INTRODUCTION: Vascular complications in pancreatitis generally occur in the form of hemorrhage or thrombosis. Pancreatitis resulting in splanchnic thrombosis has been well studied, but the cause of this correlation has not been studied in the current era of increasing anticoagulant use for deep venous thrombosis (DVT) prophylaxis. Hemorrhagic pancreatitis and peri-pancreatic bleeding are also known phenomena encountered in relation to pancreatitis, but these risks are not well established in the setting of chemical prophylaxis for DVT.
OBJECTIVES: Our objective was to identify whether chemical DVT prophylaxis in pancreatitis harms the patient by increasing the risk of hemorrhagic conversion of pancreatitis or peri-pancreatic hemorrhage or if it is beneficial by preventing splanchnic venous thrombosis in the abdominal vasculature that surrounds the pancreas.
METHODS: We undertook a retrospective chart review with approval from the Institutional Review Board on patients who were hospitalized for or developed pancreatitis during their hospital stay from April 2014 to July 2015. We reviewed the charts for imaging suggestive of venous thrombosis or the development of intra-abdominal hemorrhage at admission during hospitalization and within 30 days after hospitalization. We also reviewed the methods of DVT prophylaxis to identify any correlation with the risk of hemorrhage or thrombosis. A bedside index of severity in acute pancreatitis score was used within 24 hours of admission to calculate the severity of the patients' pancreatitis. The data collected were analyzed for descriptive statistics, correlation using Pearson's coefficient, and multivariate regression analysis using Microsoft Excel and SPSS Inc. Released 2009. PASW Statistics for Windows, Version 18.0. Chicago: SPSS Inc.
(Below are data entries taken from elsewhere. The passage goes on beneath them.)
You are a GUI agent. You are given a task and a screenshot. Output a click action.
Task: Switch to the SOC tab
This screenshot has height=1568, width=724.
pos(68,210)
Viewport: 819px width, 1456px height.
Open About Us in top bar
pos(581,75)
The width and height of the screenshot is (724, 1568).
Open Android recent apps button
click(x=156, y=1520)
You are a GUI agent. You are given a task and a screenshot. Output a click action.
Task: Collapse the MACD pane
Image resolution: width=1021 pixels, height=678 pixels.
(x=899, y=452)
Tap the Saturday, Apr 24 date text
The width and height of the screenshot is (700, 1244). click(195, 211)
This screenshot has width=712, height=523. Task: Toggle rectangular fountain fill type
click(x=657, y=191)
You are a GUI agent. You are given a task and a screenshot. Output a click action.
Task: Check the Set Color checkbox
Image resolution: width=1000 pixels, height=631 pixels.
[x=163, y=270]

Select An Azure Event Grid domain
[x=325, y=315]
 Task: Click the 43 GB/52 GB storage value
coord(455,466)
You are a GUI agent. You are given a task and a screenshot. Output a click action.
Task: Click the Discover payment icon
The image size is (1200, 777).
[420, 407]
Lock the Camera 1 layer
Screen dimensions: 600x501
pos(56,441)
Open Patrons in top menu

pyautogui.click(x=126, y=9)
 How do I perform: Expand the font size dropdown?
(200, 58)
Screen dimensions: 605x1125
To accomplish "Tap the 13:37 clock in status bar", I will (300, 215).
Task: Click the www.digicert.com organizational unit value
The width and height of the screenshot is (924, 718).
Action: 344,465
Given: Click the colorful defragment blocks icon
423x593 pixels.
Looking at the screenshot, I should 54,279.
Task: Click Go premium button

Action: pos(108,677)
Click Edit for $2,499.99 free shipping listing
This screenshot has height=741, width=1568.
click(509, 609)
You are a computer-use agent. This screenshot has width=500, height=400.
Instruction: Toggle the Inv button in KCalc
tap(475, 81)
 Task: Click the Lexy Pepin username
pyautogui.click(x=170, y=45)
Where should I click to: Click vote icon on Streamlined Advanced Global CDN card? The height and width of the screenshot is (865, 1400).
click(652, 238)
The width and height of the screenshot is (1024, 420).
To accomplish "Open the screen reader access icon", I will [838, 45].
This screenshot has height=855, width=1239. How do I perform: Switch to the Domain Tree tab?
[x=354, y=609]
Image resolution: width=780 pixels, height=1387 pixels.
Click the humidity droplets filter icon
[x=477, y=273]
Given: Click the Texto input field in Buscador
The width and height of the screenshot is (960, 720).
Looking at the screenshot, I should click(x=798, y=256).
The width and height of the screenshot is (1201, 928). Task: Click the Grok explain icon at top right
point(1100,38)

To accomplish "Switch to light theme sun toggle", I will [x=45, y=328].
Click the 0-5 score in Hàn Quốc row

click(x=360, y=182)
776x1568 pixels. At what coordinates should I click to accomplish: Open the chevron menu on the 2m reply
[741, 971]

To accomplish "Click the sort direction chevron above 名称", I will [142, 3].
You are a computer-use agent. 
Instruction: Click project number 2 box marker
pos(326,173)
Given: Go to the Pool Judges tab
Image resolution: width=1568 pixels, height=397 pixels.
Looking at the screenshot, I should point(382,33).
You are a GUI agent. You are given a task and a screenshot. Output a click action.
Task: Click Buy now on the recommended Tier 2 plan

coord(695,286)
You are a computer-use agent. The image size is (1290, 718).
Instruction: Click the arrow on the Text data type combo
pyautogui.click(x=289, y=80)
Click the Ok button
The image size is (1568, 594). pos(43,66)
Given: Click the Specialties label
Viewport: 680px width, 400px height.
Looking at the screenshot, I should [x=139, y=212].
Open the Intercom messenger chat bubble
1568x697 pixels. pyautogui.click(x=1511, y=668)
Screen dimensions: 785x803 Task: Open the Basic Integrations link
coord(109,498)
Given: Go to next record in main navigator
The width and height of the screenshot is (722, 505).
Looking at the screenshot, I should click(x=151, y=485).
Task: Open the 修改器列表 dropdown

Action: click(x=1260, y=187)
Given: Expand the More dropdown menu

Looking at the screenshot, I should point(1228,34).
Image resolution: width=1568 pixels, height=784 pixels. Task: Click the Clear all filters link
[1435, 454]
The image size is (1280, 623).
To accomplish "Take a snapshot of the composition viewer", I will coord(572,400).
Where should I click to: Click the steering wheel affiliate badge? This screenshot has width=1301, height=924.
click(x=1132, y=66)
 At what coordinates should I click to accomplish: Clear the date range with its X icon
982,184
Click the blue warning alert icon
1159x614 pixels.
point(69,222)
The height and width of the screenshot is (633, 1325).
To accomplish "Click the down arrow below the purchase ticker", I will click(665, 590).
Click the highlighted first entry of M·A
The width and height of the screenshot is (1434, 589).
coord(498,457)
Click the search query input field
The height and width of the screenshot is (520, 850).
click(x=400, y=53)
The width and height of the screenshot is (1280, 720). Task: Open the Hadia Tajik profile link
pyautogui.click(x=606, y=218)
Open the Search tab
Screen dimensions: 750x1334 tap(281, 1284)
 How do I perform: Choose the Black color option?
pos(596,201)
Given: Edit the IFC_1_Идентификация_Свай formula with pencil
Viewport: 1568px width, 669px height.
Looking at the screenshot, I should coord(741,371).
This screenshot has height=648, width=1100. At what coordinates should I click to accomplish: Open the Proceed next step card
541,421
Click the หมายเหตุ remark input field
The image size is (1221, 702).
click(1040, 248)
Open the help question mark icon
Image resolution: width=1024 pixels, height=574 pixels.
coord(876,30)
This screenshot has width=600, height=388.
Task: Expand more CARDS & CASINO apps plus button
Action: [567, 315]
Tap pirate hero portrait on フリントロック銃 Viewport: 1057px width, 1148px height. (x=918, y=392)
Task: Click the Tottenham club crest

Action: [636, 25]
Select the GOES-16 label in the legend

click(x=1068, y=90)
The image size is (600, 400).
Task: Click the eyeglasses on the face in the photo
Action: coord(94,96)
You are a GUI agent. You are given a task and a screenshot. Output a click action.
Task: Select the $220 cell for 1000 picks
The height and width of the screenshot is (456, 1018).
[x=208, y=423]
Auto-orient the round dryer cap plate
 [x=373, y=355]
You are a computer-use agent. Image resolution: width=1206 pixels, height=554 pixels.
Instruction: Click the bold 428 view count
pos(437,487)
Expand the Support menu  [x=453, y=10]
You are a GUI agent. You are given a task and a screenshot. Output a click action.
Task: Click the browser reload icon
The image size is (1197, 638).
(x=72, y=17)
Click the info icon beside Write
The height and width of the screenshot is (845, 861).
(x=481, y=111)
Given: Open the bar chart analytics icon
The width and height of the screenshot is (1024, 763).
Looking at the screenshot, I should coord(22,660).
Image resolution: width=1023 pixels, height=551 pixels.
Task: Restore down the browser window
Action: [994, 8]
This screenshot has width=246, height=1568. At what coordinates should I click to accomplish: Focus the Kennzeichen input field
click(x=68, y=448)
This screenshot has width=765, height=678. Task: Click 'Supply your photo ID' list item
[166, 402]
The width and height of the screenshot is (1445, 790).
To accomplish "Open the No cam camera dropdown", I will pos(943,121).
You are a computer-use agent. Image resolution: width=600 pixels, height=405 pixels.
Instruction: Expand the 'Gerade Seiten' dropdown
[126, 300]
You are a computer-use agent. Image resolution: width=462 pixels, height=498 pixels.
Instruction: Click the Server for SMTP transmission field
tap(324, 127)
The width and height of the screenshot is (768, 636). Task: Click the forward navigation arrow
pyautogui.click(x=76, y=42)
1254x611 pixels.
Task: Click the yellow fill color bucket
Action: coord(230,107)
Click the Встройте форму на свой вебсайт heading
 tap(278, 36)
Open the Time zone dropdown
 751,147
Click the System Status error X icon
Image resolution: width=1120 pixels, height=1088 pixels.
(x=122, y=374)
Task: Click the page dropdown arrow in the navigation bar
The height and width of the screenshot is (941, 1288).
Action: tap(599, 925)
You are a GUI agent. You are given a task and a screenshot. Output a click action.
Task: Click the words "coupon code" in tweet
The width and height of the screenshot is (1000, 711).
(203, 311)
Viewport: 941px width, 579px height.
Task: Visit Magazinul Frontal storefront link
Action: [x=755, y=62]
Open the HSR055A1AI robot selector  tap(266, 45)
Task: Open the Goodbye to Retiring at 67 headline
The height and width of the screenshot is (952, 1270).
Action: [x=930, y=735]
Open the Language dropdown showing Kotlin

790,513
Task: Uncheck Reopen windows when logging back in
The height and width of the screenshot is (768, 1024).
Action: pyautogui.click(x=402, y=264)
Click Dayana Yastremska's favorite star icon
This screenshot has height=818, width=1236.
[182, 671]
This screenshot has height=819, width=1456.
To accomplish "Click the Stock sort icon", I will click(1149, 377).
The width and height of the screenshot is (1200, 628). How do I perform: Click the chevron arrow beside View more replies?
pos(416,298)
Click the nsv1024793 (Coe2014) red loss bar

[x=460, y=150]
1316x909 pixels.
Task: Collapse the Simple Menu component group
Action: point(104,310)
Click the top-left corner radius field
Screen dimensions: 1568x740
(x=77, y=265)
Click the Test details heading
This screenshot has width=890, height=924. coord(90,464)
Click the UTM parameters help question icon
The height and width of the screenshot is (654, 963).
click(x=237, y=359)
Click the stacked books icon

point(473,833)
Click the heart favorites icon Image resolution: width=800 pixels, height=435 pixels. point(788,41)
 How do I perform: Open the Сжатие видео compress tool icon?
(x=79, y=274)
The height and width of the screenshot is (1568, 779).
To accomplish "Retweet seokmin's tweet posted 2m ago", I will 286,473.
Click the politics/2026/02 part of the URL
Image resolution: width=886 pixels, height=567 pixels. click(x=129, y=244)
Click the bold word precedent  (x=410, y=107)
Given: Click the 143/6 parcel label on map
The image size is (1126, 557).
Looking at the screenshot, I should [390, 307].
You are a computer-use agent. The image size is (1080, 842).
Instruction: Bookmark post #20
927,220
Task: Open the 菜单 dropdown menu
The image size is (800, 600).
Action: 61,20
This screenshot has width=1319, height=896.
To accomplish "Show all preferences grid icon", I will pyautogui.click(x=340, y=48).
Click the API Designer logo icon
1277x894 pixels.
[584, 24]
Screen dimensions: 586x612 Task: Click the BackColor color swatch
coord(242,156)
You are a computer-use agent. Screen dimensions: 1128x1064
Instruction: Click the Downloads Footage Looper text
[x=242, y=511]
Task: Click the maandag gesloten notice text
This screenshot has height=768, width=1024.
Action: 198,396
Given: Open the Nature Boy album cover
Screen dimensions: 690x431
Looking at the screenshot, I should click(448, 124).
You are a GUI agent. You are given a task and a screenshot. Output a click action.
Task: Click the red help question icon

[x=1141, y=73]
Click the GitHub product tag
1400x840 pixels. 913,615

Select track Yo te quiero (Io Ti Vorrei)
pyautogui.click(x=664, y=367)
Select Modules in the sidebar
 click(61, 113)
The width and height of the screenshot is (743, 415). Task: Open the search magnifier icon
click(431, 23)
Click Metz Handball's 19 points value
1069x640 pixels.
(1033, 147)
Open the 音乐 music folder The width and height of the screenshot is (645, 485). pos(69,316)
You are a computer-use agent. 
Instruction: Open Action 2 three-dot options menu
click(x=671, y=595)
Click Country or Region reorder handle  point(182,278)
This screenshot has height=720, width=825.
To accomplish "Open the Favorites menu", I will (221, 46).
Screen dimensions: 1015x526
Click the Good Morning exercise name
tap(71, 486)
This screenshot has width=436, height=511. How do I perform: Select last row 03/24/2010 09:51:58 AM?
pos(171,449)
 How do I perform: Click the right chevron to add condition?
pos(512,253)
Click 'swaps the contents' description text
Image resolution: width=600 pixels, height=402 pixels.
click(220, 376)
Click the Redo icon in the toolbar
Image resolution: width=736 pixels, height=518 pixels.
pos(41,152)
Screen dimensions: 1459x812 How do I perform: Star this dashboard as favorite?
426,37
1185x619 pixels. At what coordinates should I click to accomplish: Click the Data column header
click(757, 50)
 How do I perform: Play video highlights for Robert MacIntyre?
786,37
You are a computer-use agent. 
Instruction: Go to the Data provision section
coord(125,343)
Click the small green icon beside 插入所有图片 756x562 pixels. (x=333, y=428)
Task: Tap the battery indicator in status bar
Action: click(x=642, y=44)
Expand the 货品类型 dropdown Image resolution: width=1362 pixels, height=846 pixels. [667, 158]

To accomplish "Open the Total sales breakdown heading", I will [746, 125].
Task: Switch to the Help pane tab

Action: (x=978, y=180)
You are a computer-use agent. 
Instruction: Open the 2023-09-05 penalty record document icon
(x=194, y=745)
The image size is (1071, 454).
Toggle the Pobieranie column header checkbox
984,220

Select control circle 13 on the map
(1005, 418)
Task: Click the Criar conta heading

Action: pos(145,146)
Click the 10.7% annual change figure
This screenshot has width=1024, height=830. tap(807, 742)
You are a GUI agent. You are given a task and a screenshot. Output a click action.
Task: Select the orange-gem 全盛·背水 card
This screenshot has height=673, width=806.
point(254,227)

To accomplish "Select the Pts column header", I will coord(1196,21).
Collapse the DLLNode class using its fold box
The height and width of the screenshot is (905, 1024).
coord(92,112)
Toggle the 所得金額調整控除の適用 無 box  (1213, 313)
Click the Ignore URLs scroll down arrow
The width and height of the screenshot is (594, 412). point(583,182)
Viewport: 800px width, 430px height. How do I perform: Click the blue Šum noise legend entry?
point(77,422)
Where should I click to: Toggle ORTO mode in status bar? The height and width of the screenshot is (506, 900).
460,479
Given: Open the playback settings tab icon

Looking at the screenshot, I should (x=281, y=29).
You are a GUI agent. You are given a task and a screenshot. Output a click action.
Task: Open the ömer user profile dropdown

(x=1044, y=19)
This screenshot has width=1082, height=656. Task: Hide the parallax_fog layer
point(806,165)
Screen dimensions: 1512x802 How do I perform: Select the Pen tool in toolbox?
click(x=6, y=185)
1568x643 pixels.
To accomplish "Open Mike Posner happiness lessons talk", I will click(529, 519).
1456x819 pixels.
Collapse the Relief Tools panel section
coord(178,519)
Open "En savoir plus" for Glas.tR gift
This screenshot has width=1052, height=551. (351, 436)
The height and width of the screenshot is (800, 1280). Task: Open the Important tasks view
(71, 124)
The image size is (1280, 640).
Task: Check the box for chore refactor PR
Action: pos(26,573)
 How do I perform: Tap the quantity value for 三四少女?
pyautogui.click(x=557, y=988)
RESULTS: This study included 389 patients who met the inclusion criteria. Of these, 74.6% of patients received chemical prophylaxis, mostly low molecular weight heparin, and 18.5% of patients were not on chemical or mechanical means of DVT prophylaxis. Only 12 patients (3%) had complications related to thrombosis and hemorrhage. Seven patients had splanchnic venous thrombosis, one had a hemorrhagic conversion of pancreatitis, three had a peri-pancreatic hemorrhage, and one had both the hemorrhagic conversion of pancreatitis and peri-pancreatic hemorrhage. Ten patients out of 12 patients had complications before admission, and nine of the 12 patients were on chemical prophylaxis. Pearson's coefficient showed no statistically significant correlation between the incidence of complications and the use of chemical DVT prophylaxis. Multivariate analysis showed no specific variable that increased the risk of complications.
CONCLUSIONS: Our study showed that chemoprophylaxis for DVT in patients hospitalized for acute pancreatitis is neither harmful by causing hemorrhagic conversion of pancreatitis, peri-pancreatic hemorrhage nor beneficial by preventing splanchnic venous thrombosis.